Eric Clapton

Guitarrista e cantor blues-rock, Eric Patrick Clapton nasceu a 30 de março de 1945, em Ripley, Inglaterra. Enquanto jovem, tocou em grupos locais de rhythm & blues. Em meados da década de 60 fez parte dos Yardbirds, com os quais gravou Five Live Yardbirds (1964) e For Your Love (1965), cujo tema título foi um sucesso. Saiu em 1966 para se juntar a John Mayall And The Bluesbreakers no álbum Bluesbreakers with Eric Clapton (1966). Nesse mesmo ano, formou o seu próprio grupo, os Cream, com Jack Bruce, no baixo, e Ginger Baker, na bateria. Apesar do estatuto de uma das bandas mais representativas do blues-rock dos finais dos anos 60, gravaram apenas quatro álbuns: Fresh Cream (1966), Disraeli Gears (1967), Wheels of Fire (1968) e Goodbye Cream (1969). "Sunshine of Your Love" (1968) e "White Room" (1968) foram dois dos temas de maior sucesso. Em 1969 juntou-se a Steve Winwood (Traffic) para formar os Blind Faith e gravar um álbum homónimo.
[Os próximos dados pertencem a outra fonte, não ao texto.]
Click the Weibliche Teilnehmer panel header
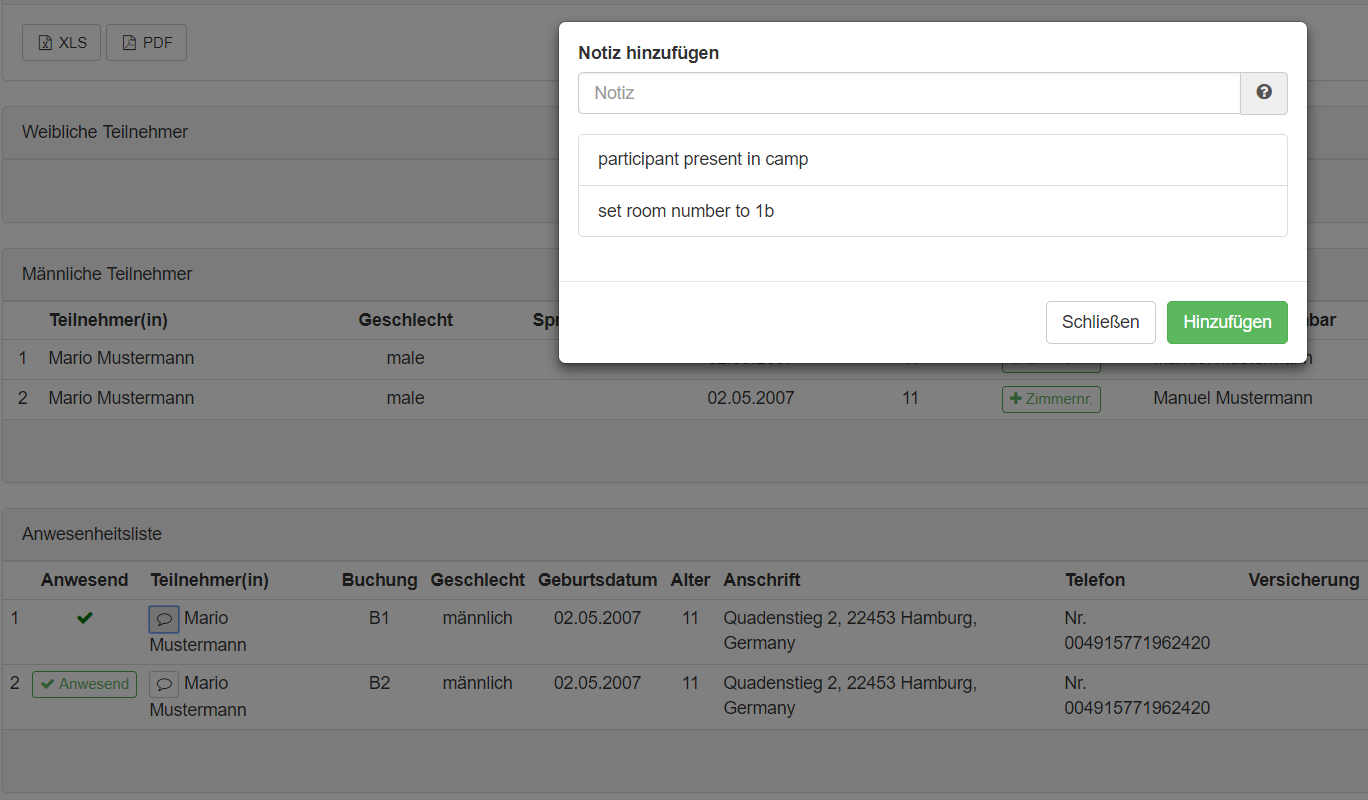Viewport: 1368px width, 800px height. [105, 132]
Participou em "While My Guitar Gently Weeps" dos Beatles. Tocou com John Lennon e a Plastic Ono Band no single Cold Turkey e em diversos concertos e foi convidado esporádico de Delaney & Bonnie.
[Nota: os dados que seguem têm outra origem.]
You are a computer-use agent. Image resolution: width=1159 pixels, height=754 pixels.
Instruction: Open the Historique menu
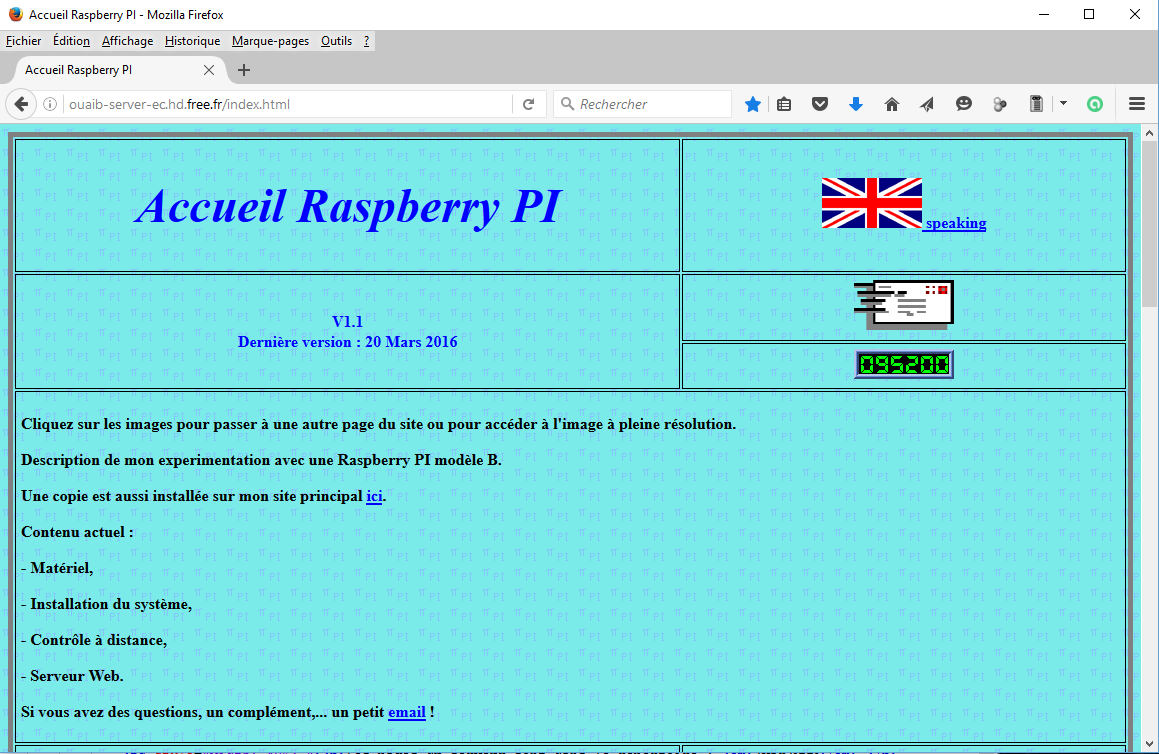[x=191, y=40]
Lançou o seu primeiro álbum a solo, Eric Clapton, em 1970, produzindo o êxito "After Midnight". Colaborou no álbum de George Harrison (Beatles), All Things Must Pass (1970). Com novo grupo, Derek And The Dominoes, lançou em 1970 Layla and Other Assorted Love Songs, um duplo álbum que constituiu um marco na sua carreira, graças, em grande medida, ao single Layla (1971). Durante dois anos envolveu-se nas drogas, regressando a solo com o álbum 461 Ocean Boulevard, em 1974, de que a versão de "I Shot the Sheriff" (1974) de Bob Marley, foi o tema mais representativo. Seguiram-se-lhe There's One in Every Crowd (1975), a colaboração com os The Band em "No Reason to Cry" (1976), e o seu maior sucesso da década de 70, Slowhand (1977), que incluiu clássicos como "Wonderful Tonight" e "Cocaine". Outros trabalhos: Backless (1978), Another Ticket (1981), Money and Cigarettes (1983), Behind the Sun (1985), August (1986), Crossroads (1988, uma retrospetiva em quatro CDs da sua carreira) e Journeyman (1989, um regresso ao blues).
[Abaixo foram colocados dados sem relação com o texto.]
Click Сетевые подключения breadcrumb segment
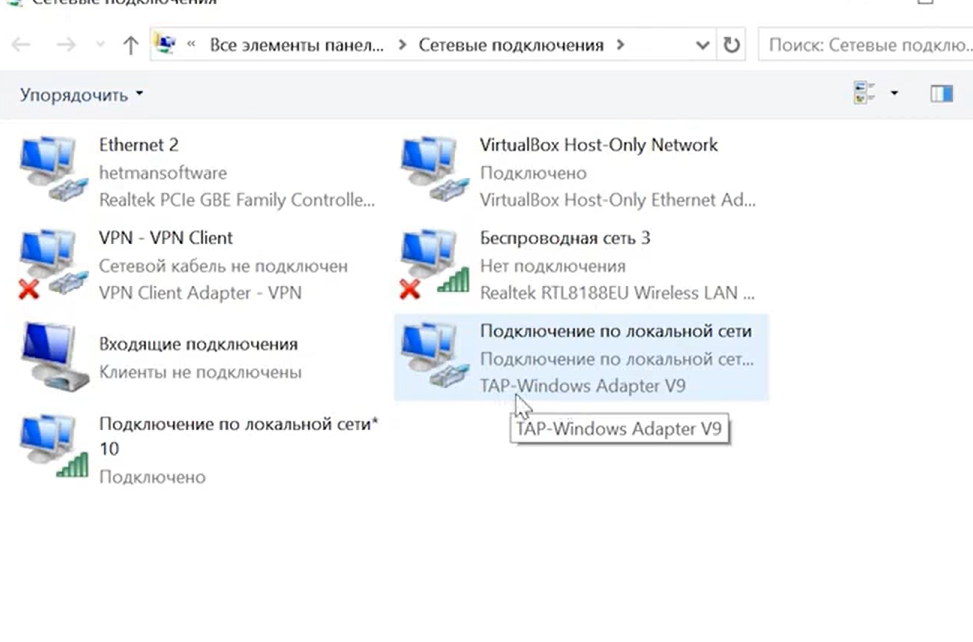This screenshot has height=642, width=973. click(x=511, y=45)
Dedicado ao seu filho Connor que, em 1991, não sobreviveu a uma queda do apartamento, Clapton compôs "Tears in Heaven", tema principal da banda sonora do filme Rush (1992). Lançou MTV Unplugged (1992), que constituiu um êxito mundial. O álbum seguinte, From The Cradle (1994), marcou novo regresso ao blues.
Outro sucesso constituiu o single Change the World escrito por Babyface para a banda sonora de Phenomenon (1996). Proporcionou-lhe os Grammy para Disco do Ano e Melhor Interpretação Masculina.
Em 1997 envolveu-se no projeto TDF, lançando um álbum de sonoridade techno, Retail Therapy, com o pseudónimo "X-SAMPLE"
Em 1998 lançou o álbum Pilgrim, do qual foi extraído o single My Father's Eyes.
No ano seguinte, aliou-se a outro grande nome dos Blues, B.B. King, e lançou o álbum Riding with King. O disco apresentava, como não podia deixar de ser, o som tradicional dos blues e registou um regresso de Clapton ao estilo em que melhor se movimenta. Em 2001, voltou ao estúdio e editou Reptile, que incluía o êxito "I Ain't Gonna Stand for It".
Um ano depois, chegou às lojas um novo registo ao vivo, de título Eric Clapton Live, uma edição para colecionadores, com apenas seis faixas. Ainda nesse ano, outro disco ao vivo, One More Car, One More Rider. Dois anos mais tarde, o guitarrista voltou às edições de homenagem e gravou um disco em honra de Robert Johnson, outro nome mítico dos blues, com o nome Me and Mr. Johnson.